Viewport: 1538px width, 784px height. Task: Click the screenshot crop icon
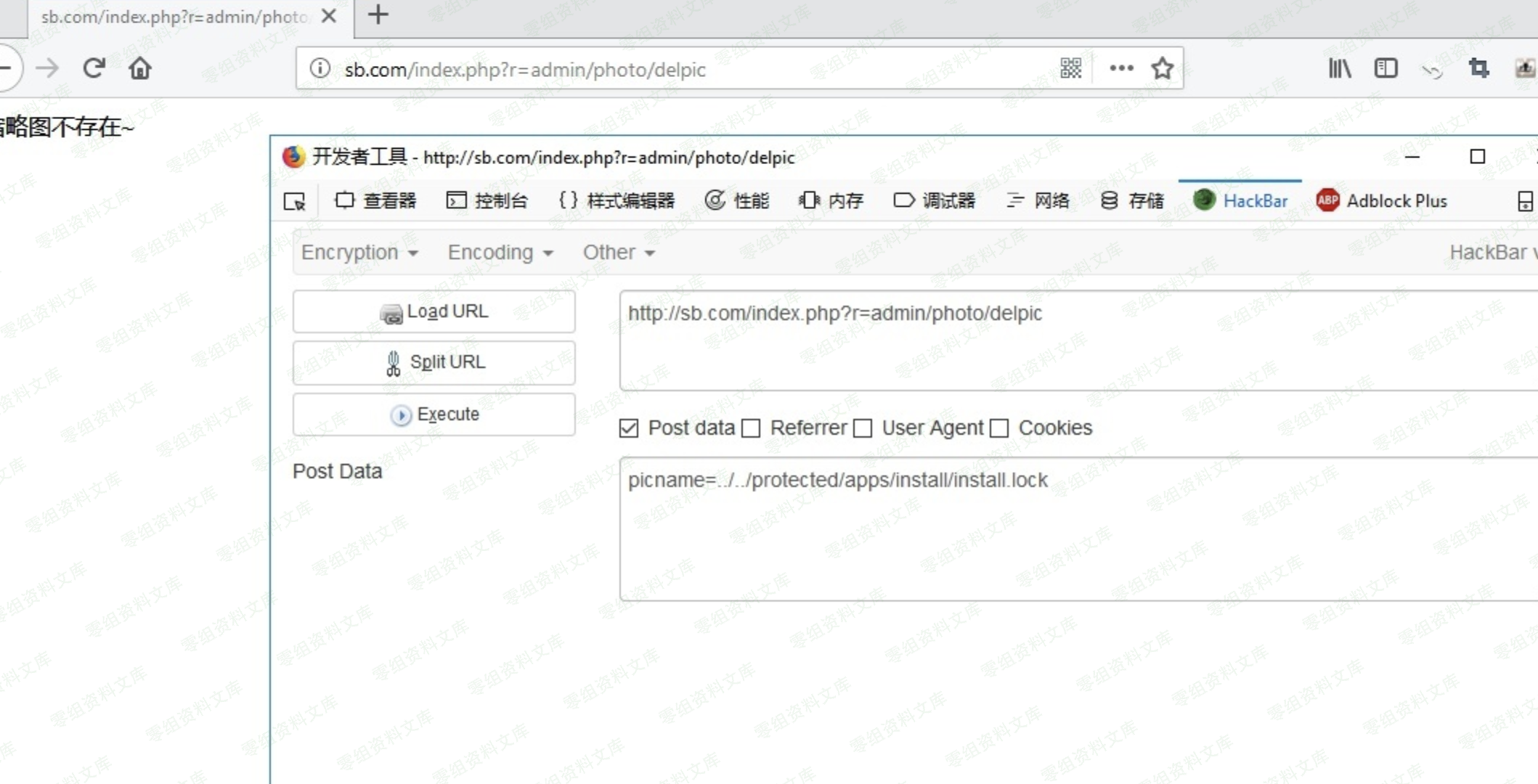[x=1478, y=68]
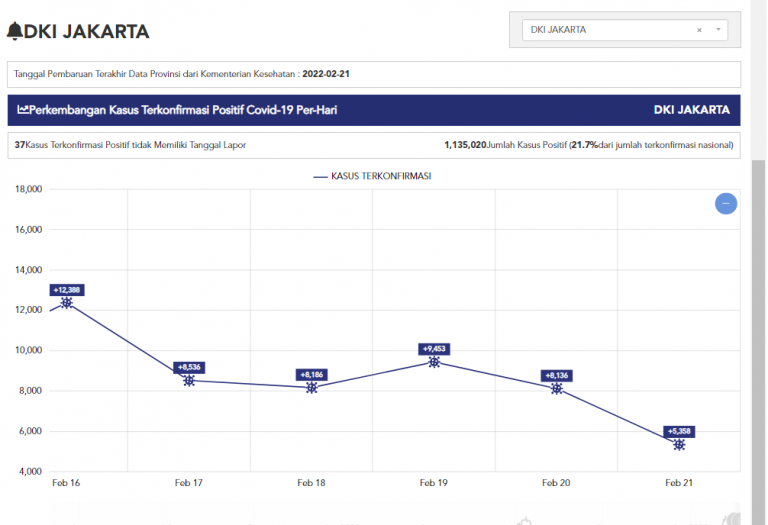Click the chart icon in the blue header
The height and width of the screenshot is (525, 768).
(x=23, y=110)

----

**Short exercise:** Copy out every line of the material above word for word, leaving out the pictures.

**Task response:**
Viewport: 1538px width, 784px height. Task: Click the screenshot crop icon
[x=1478, y=68]
Click the chart icon in the blue header
The height and width of the screenshot is (525, 768).
(x=23, y=110)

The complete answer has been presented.